Le mal des maux

fleurdelys

 Le mal des maux

L’heure est grave. Il faut agir. Je décide de prendre les choses en main. C’est une question de vie ou de mort. Mais où est le numéro de ce foutu médecin, ce n’est pas possible je l’ai appelé hier, il ne devrait pas être loin ! Bon sang, c’est un coup à faire un infarctus cette histoire. Ah c’est bon, me voilà soulagé. L’infarctus attendra demain, il est là ce fichu post-it, mis en évidence sur mon frigo.

-          Allo docteur MELARD, ici Pascal.

-          Ah…bonjour Pascal. Que me vaut l’honneur de votre appel aujourd’hui ? Hier c’était la méningite je crois ?

-          Oui c’est cela, mais bon ça c’est du passé. Je vise quelque chose de plus sérieux. J’y pense depuis ce matin. Je suis à nerf. En manque de nicotine je pense.

-          Mais vous ne fumez pas !

-          Justement, je devrais peut être m’y mettre car je ressens déjà le manque avant même d’avoir commencé.

-          Bon, je vois…Vous n’avez pas l’air en forme cette fois-ci. Cela m’inquiète. Venez à mon cabinet dans deux heures.

-          Euh…oui, si je ne suis pas déjà mort.

Deux heures plus tard au cabinet du docteur MELARD.

 Je viens d’arriver et déjà je ne peux que constater l’ambiance mortuaire de cette salle d’attente où sont placardées des affiches avec des poumons encrassés à cause du tabac et autres prospectus sur la mucoviscidose ou encore le cancer de la prostate. La semaine dernière les murs étaient blancs, sans fioritures. Mais là,  la maladie inonde cette salle d’une odeur putréfiante  de mort qui me regarde fixement avec ses yeux noirs et sa démarche fuyante. C’est un signe, je vais mourir ! Inextricablement, mon médecin me sort de ces pensées morbides. Heureusement, car je commençais à visualiser ma mort. Elle viendrait me chercher avec sa faucille dans le seul but de m’extirper de la vie. Elle pointerait son doigt dans ma direction, me désignant ainsi comme sa prochaine victime et m‘insufflerait son souffle mortel.

-          Bonjour Pascal, c’est à vous !

-          Ah Doc, j’ai cru ne jamais tenir le coup. Deux heures c’est long. Alors, j’ai passé le temps en commençant à fumer. A cet effet, j’ai plus de chance que vous me trouviez un cancer du poumon n’est-ce pas ?

-          Non. Il est temps de mettre les choses au clair Pascal. Ecoutez, vous ne mourrez pas à 20 ans d’une crise cardiaque ni de la tuberculose, ainsi que tout autres pathologies que vous seriez susceptible de me notifier. Nous avons fait une batterie de tests, et vous avez vu le résultat, vous êtes en pleine forme physique ! Vous êtes malade certes, et cette maladie c’est l’hypocondrie.

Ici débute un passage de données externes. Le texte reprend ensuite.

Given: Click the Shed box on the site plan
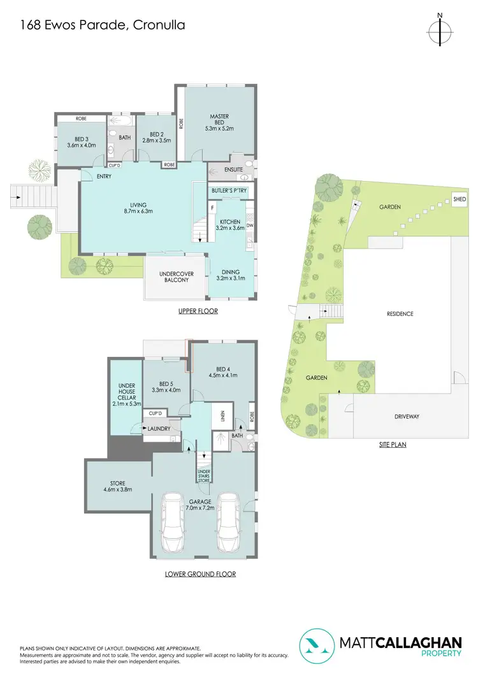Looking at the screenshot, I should (x=460, y=199).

-          Ne jouez pas avec mes nerfs Doc’. Quel est le diagnostic, quelle est l’issue de cette puissante et terrassante affection dont le nom évocateur résonne en moi comme un signe annonciateur de mort.

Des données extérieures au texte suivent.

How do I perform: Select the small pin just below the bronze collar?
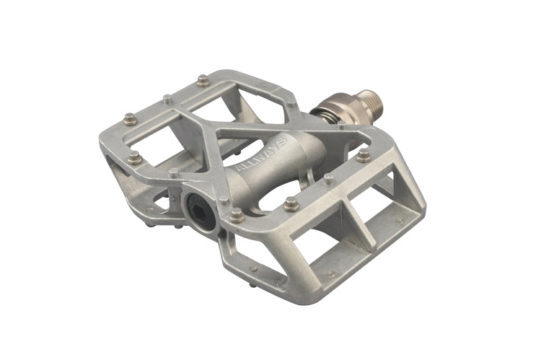[x=340, y=128]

-          Vous n’y êtes pas mon cher Pascal. Voilà maintenant six  mois que vous m’appelez ou que vous venez me voir au moins une fois par semaine. A chaque fois vous me présentez des pseudos symptômes que vous interprétez avec le dictionnaire médical et qui vous conduit sur les sentiers d’une nouvelle quête incessante, je devrais même dire une traque de la maladie.

-          Vous débloquez Doc’. Mes symptômes sont réels. Là, tenez par exemple, je sens un étau qui oppresse mon cœur d’une étouffante chaleur, je commence à sentir les gouttelettes de sueur qui coulent le long de mon dos, j’ai la bouche sèche et…

-          Je vous arrête tout de suite Pascal, vous avez beau me dire avec précision ce que vous ressentez, ce n’est qu’un leur. En vérité vous avez peur de vivre. Vous avez un besoin de reconnaissance. Indéniablement vous cherchez à ce que l’on s’occupe de vous !

-          Pfff, quel ramassis de conneries vous me débitez  là !

Je décide donc de partir sans le payer, et puis quoi encore ! Payer un médecin quand il vous prescrit des analyses ou des médicaments  je suis d’accord mais pour me dire que je n’ai rien, à part une hypocondrie sortie tout droit de son imagination, ça ne vaut pas le coup !

Ah ce médecin ! Il a une fichue obsession qui lui coure après. Il invente des maladies  à ses patients. Comme s’il n’y avait pas assez d’infections, d’épidémies, et de souffrances dans ce monde. Franchement, l’hypocondrie, quel mot saugrenu il est allé chercher !  Il devrait peut être consulter.